- **Estratto del testo**
┌──

Storia degli ebrei: origini, religione e identità del popolo ebraico
Indice
1Origine degli ebrei: da dove viene il popolo ebraico?
Il popolo ebraico ha una storia secolare e distintiva, che ha avuto origine nella regione della Palestina durante il secondo millennio a.C. Questo gruppo etnico si è trovato in un antico contesto di vicinanza con potenti imperi, includendo quello egiziano a sud e quello assiro-babilonese a nord. Dopo il periodo di dominazione romana, la popolazione ebraica si è dispersa in diverse parti del globo nel I secolo d.C., successivamente riallacciandosi parzialmente nel moderno Stato di Israele.
La storia degli ebrei narrata nella Bibbia racconta che Yahweh ordinò ad Abramo di trasferirsi dalla Mesopotamia nella terra di Canaan. Racconta della secolare schiavitù in Egitto e del ritorno del popolo ebraico alla terra promessa, guidato da Mosè. Questo, e molto altro.
Dal punto di vista storico, però, il racconto biblico non è affidabile soprattutto per quanto riguarda le fasi più antiche della storia degli ebrei.
Le prime fonti storiche che parlano del popolo d’Israele risalgono circa al 1200 a.C. Oggi, la storia e l’archeologia ci raccontano che la cultura ebraica si è sviluppata nell’area degli attuali Israele, Palestina, Libano e Giordania, presso una società di pastori seminomadi, che parlavano una lingua semitica e vivevano suddivisi in clan e tribù.
Intorno al 900 a.C., alcune tribù ebraiche avevano istituito un regno, chiamato regno d’Israele, con capitale a Samaria. Nell’VIII sec. a.C., gli Assiri distrussero la città e deportarono i suoi abitanti in Mesopotamia.
In seguito, emerse il regno di Giuda, più a sud, con capitale Gerusalemme, dove sorgeva il più importante tempio dedicato a Yahweh.
Nel VI secolo a.C., il re babilonese Nabucodonosor attaccò il regno di Giuda e la sua capitale, distruggendo il tempio e deportando parte degli abitanti a Babilonia. Circa settanta anni dopo, l’imperatore persiano Ciro conquistò Babilonia a consentì agli ebrei di tornare a Gerusalemme. Il regno di Giuda diventò allora una provincia persiana, senza re. La comunità ebraica iniziò a essere di fatto governata dai sacerdoti del tempio.

└──

- **Esercizi**
• A. Ricopia senza modifiche il passo del testo sulla storia degli ebrei che va da "La storia degli ebrei narrata" fino a "e molto altro.".
• B. Riscrivi tutte le voci mettendo "Screen resolution" al posto di "Image resolution" e lasciando invariato tutto il resto.

- **Voci di partenza**
┌──

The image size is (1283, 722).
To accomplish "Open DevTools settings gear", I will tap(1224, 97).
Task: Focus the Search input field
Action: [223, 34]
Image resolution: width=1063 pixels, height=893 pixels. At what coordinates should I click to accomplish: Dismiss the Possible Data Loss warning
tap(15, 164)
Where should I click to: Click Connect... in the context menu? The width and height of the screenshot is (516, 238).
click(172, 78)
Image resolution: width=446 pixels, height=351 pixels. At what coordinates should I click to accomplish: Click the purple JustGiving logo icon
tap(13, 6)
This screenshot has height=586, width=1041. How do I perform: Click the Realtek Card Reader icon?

└──

- **Risposte in ordine**
• A.
La storia degli ebrei narrata nella Bibbia racconta che Yahweh ordinò ad Abramo di trasferirsi dalla Mesopotamia nella terra di Canaan. Racconta della secolare schiavitù in Egitto e del ritorno del popolo ebraico alla terra promessa, guidato da Mosè. Questo, e molto altro.

• B.
The image size is (1283, 722).
To accomplish "Open DevTools settings gear", I will tap(1224, 97).
Task: Focus the Search input field
Action: [223, 34]
Screen resolution: width=1063 pixels, height=893 pixels. At what coordinates should I click to accomplish: Dismiss the Possible Data Loss warning
tap(15, 164)
Where should I click to: Click Connect... in the context menu? The width and height of the screenshot is (516, 238).
click(172, 78)
Screen resolution: width=446 pixels, height=351 pixels. At what coordinates should I click to accomplish: Click the purple JustGiving logo icon
tap(13, 6)
This screenshot has height=586, width=1041. How do I perform: Click the Realtek Card Reader icon?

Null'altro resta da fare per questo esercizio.